The role of microbiota in the context of gut tightness is significant, as it affects the barrier, and elements of the barrier impact the microbiota [27,39]. Studies on germ-free animals show a correlation between a lack of bacterial stimulation in these animals and the thickness of their mucus layers, which is greatly reduced. This suggests that the presence of microflora is essential for the proper functioning of the intestinal barrier [40,41,42,43]. Thinner mucus layers enable penetration by bacteria, which can initiate inflammation and inflammatory diseases, such as colitis. The products of commensal bacteria, such as lipopolysaccharide (LPS) and peptidoglycan, can influence the restoration of the mucus layer [41,43,44]. There is an important interrelation between commensal bacteria and mucus layers which contributes to maintaining intestinal homeostasis, provided that they interact in a balanced manner [42].

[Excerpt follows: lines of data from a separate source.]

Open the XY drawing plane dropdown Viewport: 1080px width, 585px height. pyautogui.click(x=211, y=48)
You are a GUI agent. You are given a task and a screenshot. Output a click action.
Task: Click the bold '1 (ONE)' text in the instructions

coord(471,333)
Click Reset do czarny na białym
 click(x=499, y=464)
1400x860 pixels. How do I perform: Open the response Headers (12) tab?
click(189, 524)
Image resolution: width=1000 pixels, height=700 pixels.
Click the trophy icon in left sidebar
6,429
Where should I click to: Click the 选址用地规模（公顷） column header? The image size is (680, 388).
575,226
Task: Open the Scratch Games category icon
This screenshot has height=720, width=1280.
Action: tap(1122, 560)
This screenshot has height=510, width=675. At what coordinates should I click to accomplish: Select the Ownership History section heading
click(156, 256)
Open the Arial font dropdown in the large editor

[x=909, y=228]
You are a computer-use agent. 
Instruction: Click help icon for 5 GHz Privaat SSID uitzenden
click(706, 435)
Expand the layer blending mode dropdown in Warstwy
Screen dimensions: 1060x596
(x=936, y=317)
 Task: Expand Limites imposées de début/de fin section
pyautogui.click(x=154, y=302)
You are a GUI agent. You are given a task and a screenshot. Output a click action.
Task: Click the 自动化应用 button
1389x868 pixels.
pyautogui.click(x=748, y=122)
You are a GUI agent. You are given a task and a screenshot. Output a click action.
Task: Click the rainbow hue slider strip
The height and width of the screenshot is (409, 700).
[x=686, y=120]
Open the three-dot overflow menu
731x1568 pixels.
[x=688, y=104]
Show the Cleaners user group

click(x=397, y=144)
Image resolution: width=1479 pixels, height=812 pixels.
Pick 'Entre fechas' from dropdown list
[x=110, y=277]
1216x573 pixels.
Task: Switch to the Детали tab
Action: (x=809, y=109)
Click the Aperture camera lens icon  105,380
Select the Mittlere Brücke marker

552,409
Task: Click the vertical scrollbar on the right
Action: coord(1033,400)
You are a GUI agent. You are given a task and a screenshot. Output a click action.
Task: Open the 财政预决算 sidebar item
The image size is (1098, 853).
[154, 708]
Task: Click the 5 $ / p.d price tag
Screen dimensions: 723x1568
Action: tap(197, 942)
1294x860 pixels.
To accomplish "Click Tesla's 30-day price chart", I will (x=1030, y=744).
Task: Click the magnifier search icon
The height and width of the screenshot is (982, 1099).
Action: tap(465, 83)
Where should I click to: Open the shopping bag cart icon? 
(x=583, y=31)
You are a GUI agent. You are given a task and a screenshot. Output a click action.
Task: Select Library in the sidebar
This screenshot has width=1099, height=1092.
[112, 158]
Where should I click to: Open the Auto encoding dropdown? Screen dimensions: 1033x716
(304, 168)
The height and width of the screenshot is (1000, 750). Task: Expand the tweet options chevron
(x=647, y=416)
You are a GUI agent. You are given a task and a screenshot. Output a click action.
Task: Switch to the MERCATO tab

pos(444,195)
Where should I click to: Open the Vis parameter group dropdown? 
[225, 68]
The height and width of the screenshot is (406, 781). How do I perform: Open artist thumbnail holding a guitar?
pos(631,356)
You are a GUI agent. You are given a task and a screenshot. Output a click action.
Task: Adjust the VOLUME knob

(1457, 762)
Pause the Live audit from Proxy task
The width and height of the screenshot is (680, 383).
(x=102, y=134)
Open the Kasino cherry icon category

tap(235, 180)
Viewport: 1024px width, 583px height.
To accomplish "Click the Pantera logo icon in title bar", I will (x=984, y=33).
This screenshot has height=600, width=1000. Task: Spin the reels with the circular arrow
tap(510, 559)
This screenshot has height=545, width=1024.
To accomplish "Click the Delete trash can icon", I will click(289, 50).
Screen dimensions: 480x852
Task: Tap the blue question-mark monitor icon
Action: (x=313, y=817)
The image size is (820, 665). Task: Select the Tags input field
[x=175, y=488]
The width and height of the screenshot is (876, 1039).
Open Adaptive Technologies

Intestinal cells secrete antimicrobial proteins (AMPs) that can remove pathogens and promote colonization by commensal bacteria. Also, the production of some AMPs is regulated by the microbiota and/or its products. Studies on A. muciniphilia indicate that commensals regulate the production of the RegIIIγ lectin, which exhibits bactericidal activity against Gram-positive bacteria. Expression of this peptide not only promotes bacterial survival through reduced competition for resources, but also inhibits the growth of pathological strains [45]. Administration of prebiotics or an increase in the number of Lactobacilli and Bifidobacteria probiotics have shown the capacity to restore RegIIIγ and control bacterial overgrowth [46]. Furthermore, RegIIIγ is an AMP that is essential for the separation of commensal bacteria from the intestinal epithelium [47]. Another example of an AMP with secretion affected by bacteria is the Ang4 protein. A study on Paneth cells in mice showed that the their production was induced by the dominant gut microflora, Bacteroides thetaiotaomicron [48]. This shows that the antimicrobial activity of Ang4 against microorganisms in the intestinal lumen is related to the presence of commensal species. Bacteria have also been shown to interact with an intestinal alkaline phosphatase (IAP) protein that is produced mainly by intestinal epithelial cells [49,50]. In comparison with a control wild-type mouse, reduced microbiota and altered bacterial composition were observed in IAP-deficient mice, specifically highlighting a decline in the abundance of Lactobacillaceae [51,52]. Due to possessing the ability to deactivate LPS in vivo, IAP plays a vital role in preventing the translocation of pro-inflammatory LPS [53,54]. Increased IAP activity can selectively increase the number of LPS-inhibiting bacteria, such as Bifidobacterium, while decreasing the abundance of LPS-producing bacteria, such as E. coli [55]. IAP increases the expression of TJs proteins (ZO-1, ZO-2 and occludin) and, therefore, enhances barrier function [56].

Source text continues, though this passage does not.